## [Written task 1]
In the entries, change "Instruction" to "Directive" in the part that opens with the line containing "The width and height of the screenshot is (1228, 1085)." and closes with the line containing "[x=298, y=123]", leaving everything else the same. Give back only those lines.

## [Extract to read]
┌──
- Date: April 5, 2008
- Presenters: Rubén Rodríguez & Sannie López Garelli
- Venue: Estudio Principal de Telefuturo, Asunción, Paraguay
- Broadcaster: Telefuturo
- Entrants: 18
- Winner: Gianinna Rufinelli Distrito Capital

= Belleza Paraguaya 2008 =

The Miss Paraguay 2008 pageant was held in Asunción, Paraguay. The pageant was won by Gianinna Rufinelli, who was crowned by outgoing queen María José Maldonado. The pageant was broadcast live on Telefuturo from its main studio.
└──
## [Data extract]
┌──
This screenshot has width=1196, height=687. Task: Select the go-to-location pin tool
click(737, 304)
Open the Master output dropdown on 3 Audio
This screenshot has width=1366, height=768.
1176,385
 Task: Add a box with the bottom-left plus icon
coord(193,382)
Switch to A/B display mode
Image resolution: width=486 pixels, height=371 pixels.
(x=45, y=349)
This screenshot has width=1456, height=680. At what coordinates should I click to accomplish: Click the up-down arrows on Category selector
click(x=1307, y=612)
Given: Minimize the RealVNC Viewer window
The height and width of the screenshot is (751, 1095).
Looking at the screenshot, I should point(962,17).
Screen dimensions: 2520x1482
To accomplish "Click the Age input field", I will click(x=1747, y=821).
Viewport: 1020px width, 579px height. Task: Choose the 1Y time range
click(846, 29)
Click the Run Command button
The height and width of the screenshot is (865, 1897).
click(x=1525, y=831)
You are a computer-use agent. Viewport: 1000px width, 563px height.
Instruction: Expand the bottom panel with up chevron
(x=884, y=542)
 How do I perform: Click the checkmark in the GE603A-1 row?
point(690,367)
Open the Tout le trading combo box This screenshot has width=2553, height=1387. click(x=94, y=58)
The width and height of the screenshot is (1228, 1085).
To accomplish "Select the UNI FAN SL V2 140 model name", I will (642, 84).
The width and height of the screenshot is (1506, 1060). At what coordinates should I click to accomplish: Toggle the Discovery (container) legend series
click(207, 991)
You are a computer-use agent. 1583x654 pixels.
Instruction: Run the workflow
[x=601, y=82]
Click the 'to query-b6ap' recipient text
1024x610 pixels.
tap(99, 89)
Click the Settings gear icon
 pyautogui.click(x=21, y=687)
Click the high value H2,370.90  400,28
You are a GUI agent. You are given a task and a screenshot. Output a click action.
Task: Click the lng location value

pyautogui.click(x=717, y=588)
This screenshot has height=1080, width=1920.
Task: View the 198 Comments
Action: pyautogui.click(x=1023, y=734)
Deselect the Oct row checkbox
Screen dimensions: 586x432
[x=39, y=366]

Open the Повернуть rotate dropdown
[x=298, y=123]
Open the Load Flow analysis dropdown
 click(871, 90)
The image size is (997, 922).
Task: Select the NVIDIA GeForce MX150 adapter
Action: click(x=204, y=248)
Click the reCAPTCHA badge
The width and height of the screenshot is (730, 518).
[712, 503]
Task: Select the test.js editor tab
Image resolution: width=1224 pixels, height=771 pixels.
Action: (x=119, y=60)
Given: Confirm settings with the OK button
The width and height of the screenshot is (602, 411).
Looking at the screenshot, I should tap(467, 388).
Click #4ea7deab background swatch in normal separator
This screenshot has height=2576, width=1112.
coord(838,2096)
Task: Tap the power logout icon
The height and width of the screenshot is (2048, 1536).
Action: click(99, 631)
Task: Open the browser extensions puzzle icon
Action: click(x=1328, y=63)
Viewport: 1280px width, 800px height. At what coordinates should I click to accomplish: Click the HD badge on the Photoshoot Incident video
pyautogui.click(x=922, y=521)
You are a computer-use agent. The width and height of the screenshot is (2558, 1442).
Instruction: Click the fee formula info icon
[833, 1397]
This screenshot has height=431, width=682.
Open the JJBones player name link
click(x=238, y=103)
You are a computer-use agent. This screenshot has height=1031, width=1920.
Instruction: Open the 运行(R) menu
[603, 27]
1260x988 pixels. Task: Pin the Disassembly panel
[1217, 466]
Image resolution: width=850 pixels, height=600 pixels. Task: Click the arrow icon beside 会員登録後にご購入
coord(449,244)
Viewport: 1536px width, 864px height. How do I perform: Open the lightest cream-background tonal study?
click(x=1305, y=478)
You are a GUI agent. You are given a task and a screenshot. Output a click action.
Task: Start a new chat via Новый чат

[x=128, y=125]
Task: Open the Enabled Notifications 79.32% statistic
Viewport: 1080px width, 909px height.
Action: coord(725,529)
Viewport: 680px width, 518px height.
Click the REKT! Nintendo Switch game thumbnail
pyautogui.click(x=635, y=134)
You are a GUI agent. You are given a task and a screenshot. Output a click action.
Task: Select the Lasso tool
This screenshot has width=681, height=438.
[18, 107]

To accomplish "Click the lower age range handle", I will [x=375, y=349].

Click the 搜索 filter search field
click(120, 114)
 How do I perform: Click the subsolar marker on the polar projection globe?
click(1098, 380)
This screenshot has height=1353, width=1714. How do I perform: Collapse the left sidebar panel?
└──
## [Written task 2]
Answer these questions from the Miss Paraguay 2008 pageant text:
(a) In which venue was the pageant held?
(b) Who crowned the winner?
(c) How many entrants were there?

## [Task output 1]
The width and height of the screenshot is (1228, 1085).
To accomplish "Select the UNI FAN SL V2 140 model name", I will (642, 84).
The width and height of the screenshot is (1506, 1060). At what coordinates should I click to accomplish: Toggle the Discovery (container) legend series
click(207, 991)
You are a computer-use agent. 1583x654 pixels.
Directive: Run the workflow
[x=601, y=82]
Click the 'to query-b6ap' recipient text
1024x610 pixels.
tap(99, 89)
Click the Settings gear icon
 pyautogui.click(x=21, y=687)
Click the high value H2,370.90  400,28
You are a GUI agent. You are given a task and a screenshot. Output a click action.
Task: Click the lng location value

pyautogui.click(x=717, y=588)
This screenshot has height=1080, width=1920.
Task: View the 198 Comments
Action: pyautogui.click(x=1023, y=734)
Deselect the Oct row checkbox
Screen dimensions: 586x432
[x=39, y=366]

Open the Повернуть rotate dropdown
[x=298, y=123]

## [Task output 2]
(a) Estudio Principal de Telefuturo, Asunción, Paraguay
(b) María José Maldonado, the outgoing queen
(c) 18